→ Instructions for the task: In the theater review below, who adapted Dear Lupin for the stage?

→ Document passage:

####################

THIS is an evening defined by the well-turned phrases of a man who made his living honing and finely crafting words.

But it is also about much more. For while the bon mots of men such as Doctor Johnson and Oscar Wilde forever sit coldly on the page wallowing in their cleverness, these letters from a highly literate father to his errant son are filled with an unrepentant honesty.

They reverberate with the greatest emotion of all… the sometimes long-suffering but never less than unconditional love that a parent feels for a child.

There is nothing remotely conversational about this prose. No one actually talks like this - the words gleam precisely because of the elbow grease applied by someone who fully understands the tricks of their trade.

Roger Mortimer was a former soldier, prisoner-of-war and journalist. Educated at Eton, he must have had high hopes for his son. But then the 1960s and the new hedonism arrives.

Mortimer senior must stand by and watch as his beloved boy descends into a world of sex, drink, drugs and rock ‘n’ roll. He even blows his chances of a commission in the British Army’s premier regiment.

Yet the father never gives up... there is nothing this prodigal son can do that might dim the flame of a parent’s faith that everything might turn out all right in the end.

Real-life father and son James and Jack Fox are Roger and Charlie Mortimer, the latter having the pet name Lupin of the title. Their performances are variously comical, tinged with sadness and disappointment, but never less than outstandingly true to reality.

It is a moving study of human frailties, faults, foibles but above all the endless capacity for forgiveness that only people who share the same genes can feel for each other.

Adapted for the stage by Michael Simkins, this magnificent production will strike a chord with all those for whom the distant echoes of parental expectation still resonate.

Dear Lupin runs until Saturday (May 16).

####################

→ Supplied records:
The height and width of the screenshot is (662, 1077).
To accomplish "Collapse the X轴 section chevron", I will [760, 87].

####################

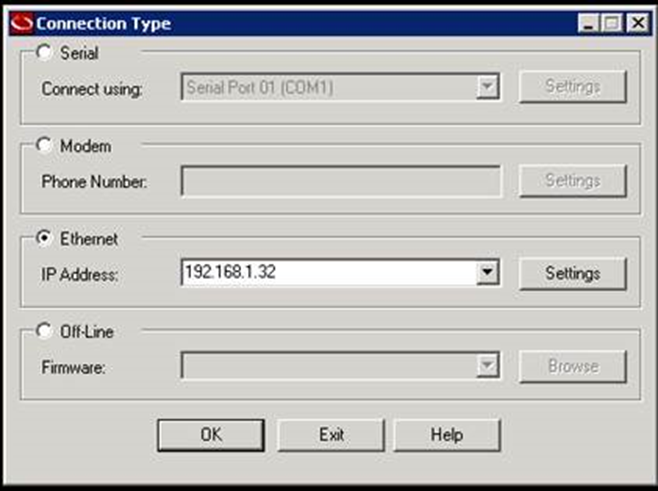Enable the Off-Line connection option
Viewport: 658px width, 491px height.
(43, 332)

####################

→ Task output: Michael Simkins